Soon, reports began to surface about atrocities in the surrounding countryside. But people injured by the militias no longer have anywhere to go for treatment after the staff at Gori hospital were evacuated. A 28-year-old surgeon, Georgi Abramishvili, was killed in a Russian missile strike at the hospital on Tuesday, and the dean, Professor Gurami Guasalia decided it was too risky. He said: "I know there are a lot of people injured in the villages, but what can I do? I have responsibility towards my staff as well."
Russian officers were guarded about their mission. But one of them, Captain Pavl Baskarov, said: "We tried to find and talk to Georgian officials in Gori but couldn't find any." Asked about the abuse of civilians by militias, he said: "I do not know about that, but I am sure if people have committed crimes they will be punished."
Human Rights Watch reported "terrifying scenes of destruction" in ethnic Georgian villages inside South Ossetia. In the village of Nizhnie Achaveti, researchers spoke to an elderly man who said the South Ossetian militia had set his house on fire. The man said he had no food or water; his hands were burnt and hair singed from trying to extinguish the blaze. He said there were about five to 10 elderly and sick people left in the village, all in a desperate condition.
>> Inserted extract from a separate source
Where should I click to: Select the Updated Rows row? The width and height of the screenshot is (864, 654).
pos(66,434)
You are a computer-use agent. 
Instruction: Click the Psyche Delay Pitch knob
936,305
The Georgian government also accused the Russians of breaching a cease-fire agreement in the west of the country by driving out Georgian troops from the other separatist region, Abkhazia.
The global perspective
John McCain Republican presidential candidate
"I'm not saying we are reigniting the Cold War but this is an act of aggression which we didn't think we'd see in the 21st century... of course we have to deal with Russia and deal with Putin. But it has to be on a very realistic basis.
"I think it's very clear that Russian ambitions are to restore the old Russian Empire. Not the Soviet Union, but the Russian Empire... Russia no longer shares any of the values and principles of the G8, so they should be excluded."
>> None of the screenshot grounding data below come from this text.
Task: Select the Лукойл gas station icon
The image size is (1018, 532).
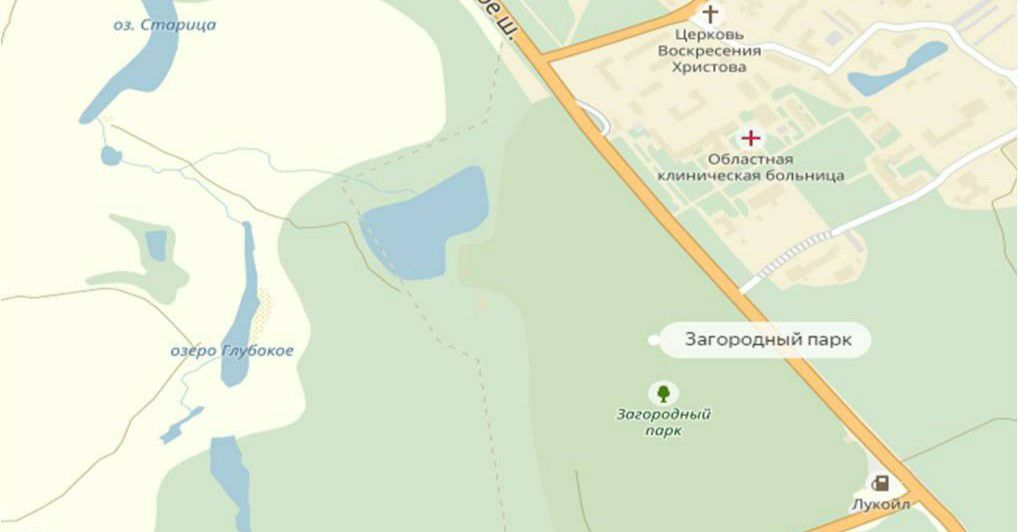Action: (880, 483)
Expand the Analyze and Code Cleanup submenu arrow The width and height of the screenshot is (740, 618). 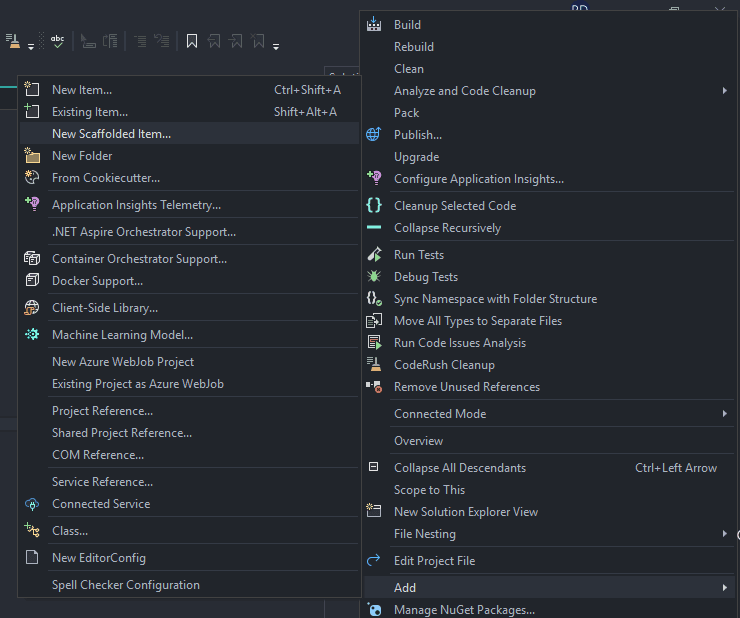[724, 91]
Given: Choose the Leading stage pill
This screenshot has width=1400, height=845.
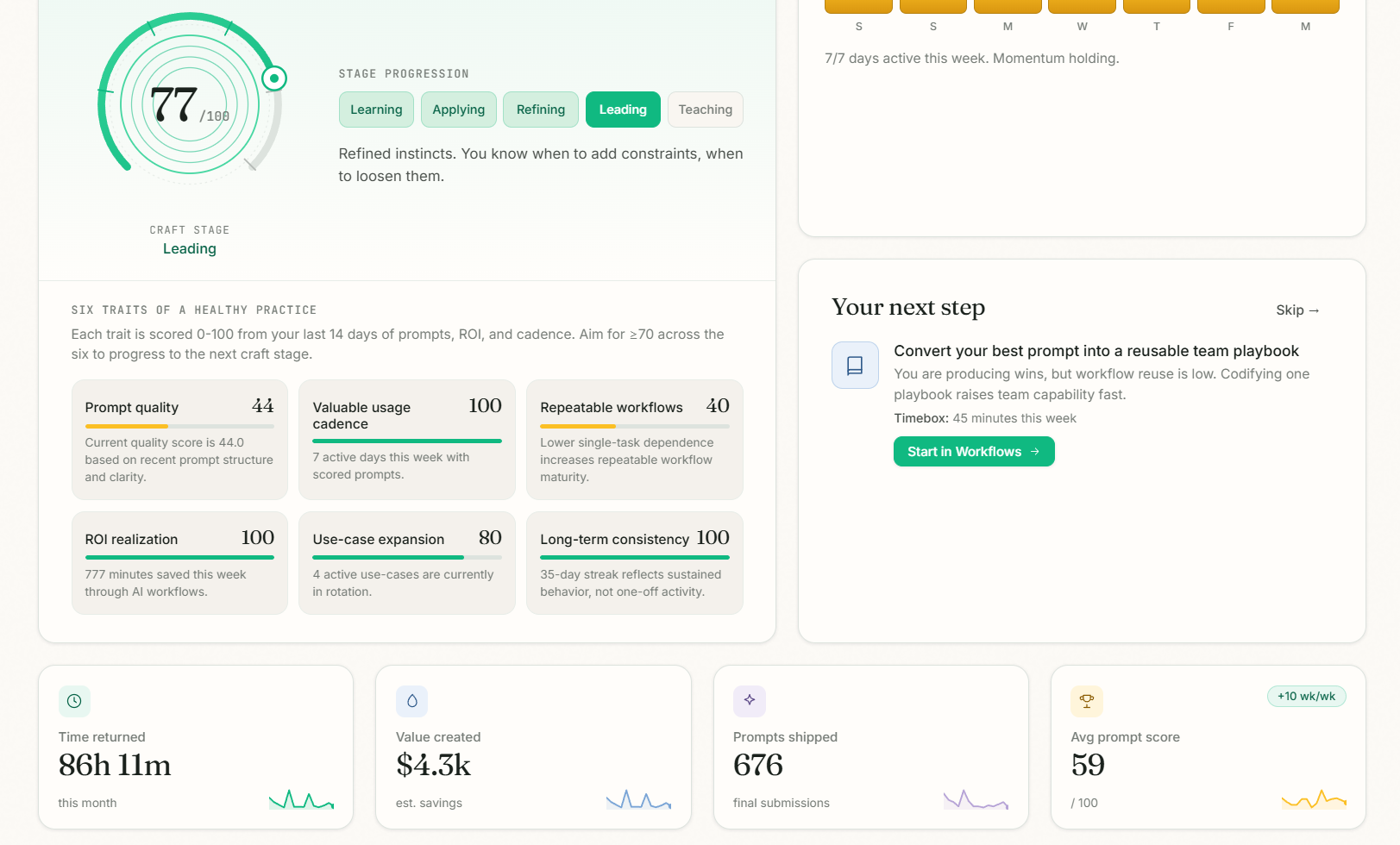Looking at the screenshot, I should click(x=623, y=110).
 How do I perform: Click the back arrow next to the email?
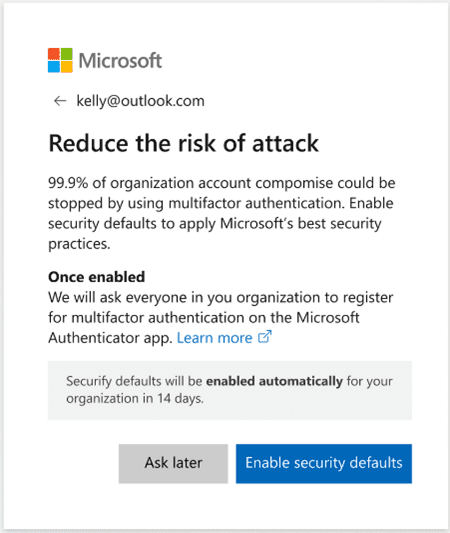tap(60, 101)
Mikhail Gorbachev Last president of the Soviet Union
"By declaring the Caucasus – a region that is thousands of miles from the American continent – a sphere of its 'national interest', the United States made a serious blunder.
"Of course, peace in the Caucasus is in the interest of everyone. But it is simply common sense to recognise that Russia is rooted in the region by common geography and centuries of history.
"Russia is not seeking territorial expansion, but it has legitimate interests in this region."
Craig Murray Former British ambassador to Uzbekistan
"Russia's actions are illegal [but] the US andUK, who launched an equally illegal and much more devastating invasion of Iraq, are ill-placed to be outraged... A de facto Russian annexation of South Ossetia must not be permitted, unless we eventually want a war for East Ukraine.
"Nato is part of the cause of the problem, not the solution. By encircling and humiliating Russia, Nato has created the climate in Russia so favourable to Putin."